Beside me on the table in the café was my copy of one of my favorite volumes, Patti Smith’s M Train. With the heron still fresh on my mind, and thinking again of Adrienne Rich, I recalled the story Smith had written about in her memoir Just Kids. She had seen a swan as a child and had been fascinated with it. So much so that she longed to “describe her sense of it” and to explain how the encounter with it had produced a “twinge of curious yearning.” Years later, when she looked back at that sighting, Smith said she was certain that this was the beginning of her life as an artist, her need to live at the intersection of miracles and the everyday, and to find ways to share it.

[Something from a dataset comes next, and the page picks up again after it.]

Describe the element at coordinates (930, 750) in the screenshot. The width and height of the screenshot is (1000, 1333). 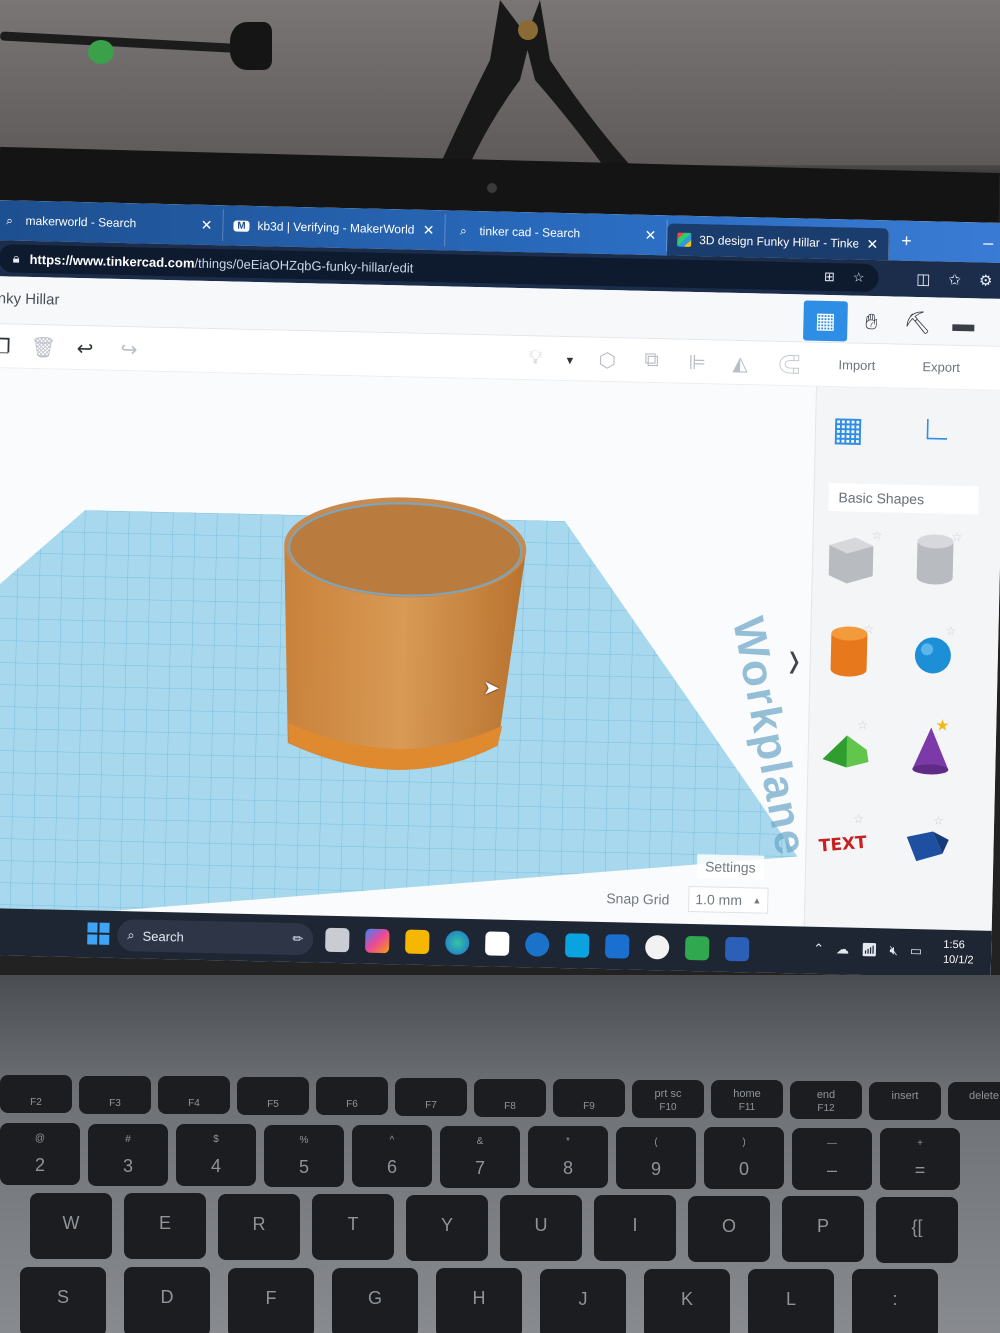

I searched the web for facts about the Great Blue Heron.
It’s the largest of the North American herons. It has a dagger-like beak for snatching fish. In flight, it curls its neck into a S shape. Its wings are broad and its legs trail the tail as it flies. It’s not an uncommon bird, seen throughout most of North America. But yet, unless mating, it is rarely seen with others of its species. Native Americans believe the blue heron is a loner, a contemplative loner. Certainly, this is from where it derives its symbolism, bringing its message of self-determination and self-reliance, an ability to progress and evolve, but yet remain stable, standing on its own.
I again caught myself trying to place meaning on what I had seen, remembering how when I moved closer and closer to the great bird, it appeared to sense my approach and although seeming to remain calm, it lifted its majestic body into the air, its wings slowly sailing it far above the trees and out of sight. I had disturbed its solitude, its contemplative state of mind.
When I returned to reading M Train in the café, my second go around of the book, I returned to an early passage where Smith lists her most beloved cafés, ones she had visited. Chicago’s Lula Café in the city’s Logan Square neighborhood is a favorite. She writes, too, of her one-time longing to open her own beach café, “a small haven where poets and travelers might find the simplicity of asylum.”
I share Smith’s love of cafés, her constant connection to the solitary thoughts she discovers in them. I have sat in far fewer cafés than she has, still, I too, have found great joy in spending hours in a small simple space with a thick mug of dark coffee and a writing journal, enjoying quiet contemplation. And wouldn’t it be lovely to open such a place, to offer space to the world’s dreamers who seek meditative solitude on any given early morning.
I think I’ll name it Café Blue Heron.
I love this morning contemplation, especially since you "whispered" to the Blue Heron.
Lovely and insightful as always. Thanks for sharing your sighting.